You may end up knowing more about taxes than you thought there was to know.

 

GET SOME EXCISE

Did you ever wonder about the extra taxes you pay when you buy a gallon of gas or an airline ticket, or the ones that get tacked on to your phone bill? The federal government imposes excise taxes on the manufacture, sale, or consumption of specific goods and services produced and used within the country. In addition, state and local governments often add excise taxes of their own.

Instead of being levied as a percentage of the price, as sales taxes are, excise taxes are figured as a perunit cost—such as the federal charge of 18.4 cents on a gallon of gas. The best-known, and oldest, excise taxes increase the prices of tobacco and alcohol, as well as crude oil and fuels.

In fact, high excise taxes, not the wholesale price of gas, help explain why you pay more to fill your fuel tank in some states than you do in others.

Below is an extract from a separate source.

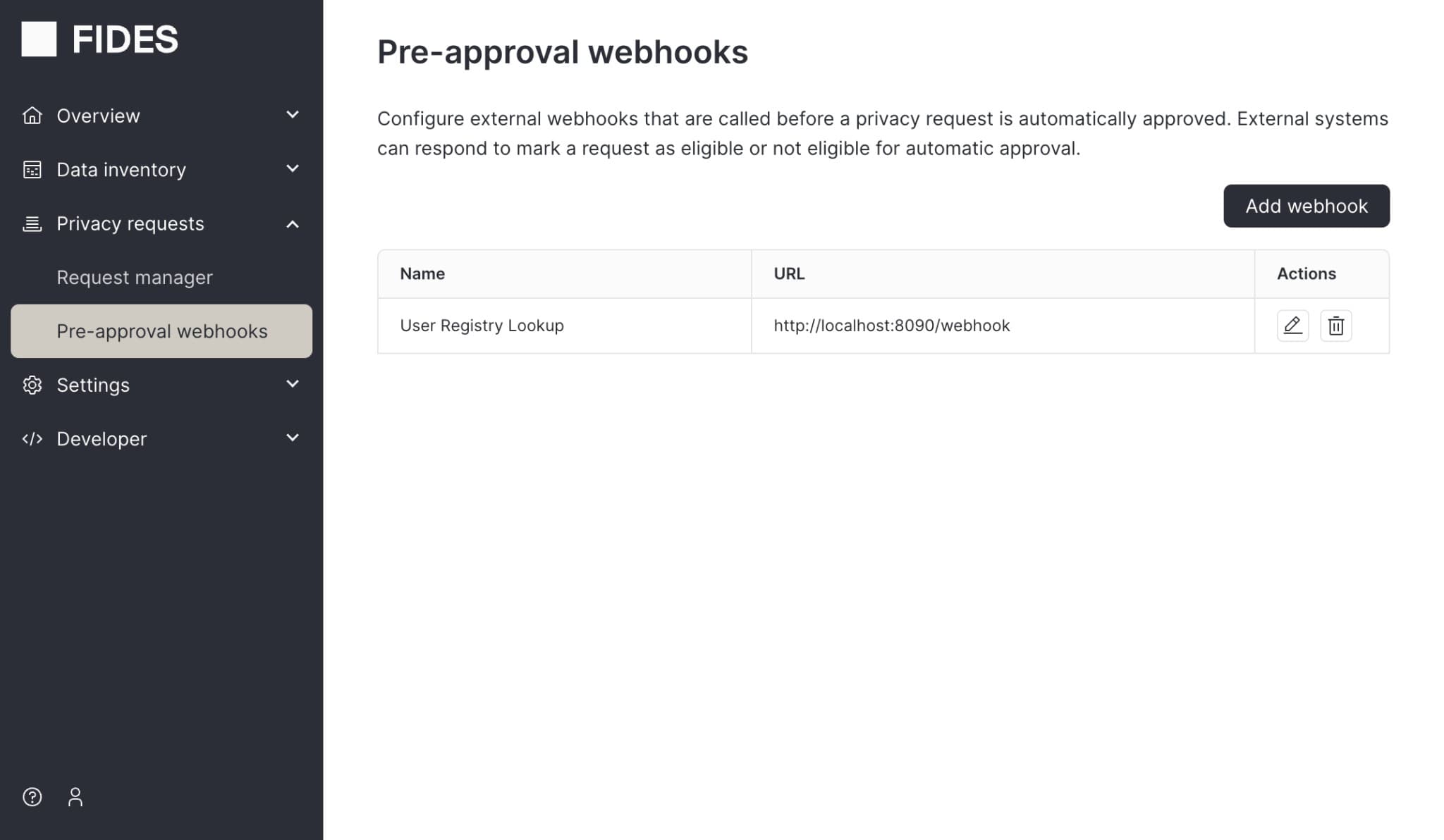This screenshot has width=1444, height=840.
Task: Open the help question mark icon
Action: click(x=32, y=797)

As prevalent as excise taxes seem, the revenue they produce amounts to less than 10% of all the tax the federal government collects. Some of the money ends up in special trust funds that are used to improve highways or airports, or to clean up hazardous chemical spills. Part of the excise tax on phone bills is designated to pay for internet access in public schools.

BACKUP WITHHOLDING

If you receive income that’s reported on a Form 1099—as dividends and interest are, for example—you’ll be asked to provide your Social Security number, also called your Tax Identification Number or TIN, and sign Form W-9 which certifies that you’re not subject to backup withholding. That means you don’t have to have tax withheld on this type of income, but only pay the tax owed when you file your return.

If the IRS hasn’t notified you that you must pay backup withholding, which could happen if they suspect you are underreporting interest or dividend income, you can sign with a clear conscience. If you don’t complete the form, income taxes will be withheld. A 28% withholding rate applies.

TAXPAYER BILL OF RIGHTS

IRS Publication 1, “Your Rights as a Taxpayer,” is sometimes described as a taxpayer’s bill of rights.

Among the things you’re guaranteed are the rights to:

  • Know why you’re being asked for information, how it will be used, and what will happen if you don’t provide it
  • Produce only the documents the IRS asks for
  • Bring someone with you to any meetings with the IRS and record any meetings with an IRS representative
  • Interrupt any meeting with the IRS if you need professional advice
  • Be represented by someone authorized to practice before the IRS, such as an attorney, certified public accountant, or enrolled agent
  • Propose installment payments for taxes that are due

DOING THE WASH

Did you know that federal law requires banks and businesses to report deposits and payments of more than $10,000?

It’s one of the tools the government uses to try to prevent money laundering, or schemes to route illegally acquired cash through legitimate bank accounts and businesses to make the money appear as if it had been earned legitimately.

WHAT’S AN AUDIT?

If the IRS thinks you owe more tax than you paid, the agency schedules an audit, or an examination of your tax return and the records that back up your claims. They’re checking to see if you’ve reported all your income and are entitled to all the adjustments and deductions you’ve claimed.

There are actually several types of audits. A correspondence audit is conducted by mail. You supply copies of the specific records  that the IRS requests, and you get a letter reporting the agency’s conclusions— usually with a bill for additional tax.

An office audit takes place in an IRS office. You’re told ahead of time what the questions are and which records to bring with you to review with a tax auditor.

A field audit takes place in your home, your office, or the office of a tax professional who can represent you before the IRS. It’s conducted by a revenue agent, who can examine your entire return and all your supporting documents.

It’s possible you may prevail and owe nothing more. And if you disagree with the IRS finding that additional tax is due, you can appeal. You can even take your case to court if you can’t reach a compromise solution, but it’s a slow and expensive process.

ADDED VALUE?

A Value-Added Tax (VAT) is a national sales tax widely used across Europe, as well as in Canada, Mexico, and other countries either to supplement or replace a national income tax. Like other sales taxes, a VAT is a flat tax. But it’s imposed on sales at each stage in the production of something of value, from the sale of raw materials to retail distribution.

For example, when you pay VAT on a new wool jacket, yours is the last in a series of VAT payments that started with the sale of the wool, moved on through the production of the cloth, the manufacture of the jacket, the purchase by the wholesaler, and the order from the retail shop.

Is a VAT possible in the US? One of the factors that works against enacting it is that a national sales tax would probably restrict what states could collect in sales taxes of their own. And sales taxes are a primary source of state revenue.